■ TASK DETAILS:
Which lines of the entries contain the string "with"? Please find them and copy them.

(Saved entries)
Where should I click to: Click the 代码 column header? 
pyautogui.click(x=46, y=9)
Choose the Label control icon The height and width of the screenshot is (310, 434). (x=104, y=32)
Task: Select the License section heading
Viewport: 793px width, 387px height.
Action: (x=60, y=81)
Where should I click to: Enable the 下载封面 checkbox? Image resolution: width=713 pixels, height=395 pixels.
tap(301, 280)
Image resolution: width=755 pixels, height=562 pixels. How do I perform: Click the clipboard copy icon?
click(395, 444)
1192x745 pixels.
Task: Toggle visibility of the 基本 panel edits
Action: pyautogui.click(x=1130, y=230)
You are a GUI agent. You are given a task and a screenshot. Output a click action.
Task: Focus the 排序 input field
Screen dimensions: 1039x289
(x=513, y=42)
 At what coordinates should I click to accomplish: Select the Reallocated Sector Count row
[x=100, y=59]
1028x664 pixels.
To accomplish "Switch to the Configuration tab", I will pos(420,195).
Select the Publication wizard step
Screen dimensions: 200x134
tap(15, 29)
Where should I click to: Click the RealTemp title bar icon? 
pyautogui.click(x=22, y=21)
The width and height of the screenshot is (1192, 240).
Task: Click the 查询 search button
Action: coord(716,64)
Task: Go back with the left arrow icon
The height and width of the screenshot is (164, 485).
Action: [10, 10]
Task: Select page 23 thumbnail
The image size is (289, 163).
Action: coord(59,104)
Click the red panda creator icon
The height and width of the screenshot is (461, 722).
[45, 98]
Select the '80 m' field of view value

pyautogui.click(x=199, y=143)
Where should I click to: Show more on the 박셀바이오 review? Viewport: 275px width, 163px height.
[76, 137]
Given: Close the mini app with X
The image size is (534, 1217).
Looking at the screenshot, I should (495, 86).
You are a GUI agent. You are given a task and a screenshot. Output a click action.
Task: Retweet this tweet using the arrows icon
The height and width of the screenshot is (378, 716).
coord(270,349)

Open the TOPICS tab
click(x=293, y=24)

■ TASK RESPONSE:
Task: Go back with the left arrow icon
Given: Close the mini app with X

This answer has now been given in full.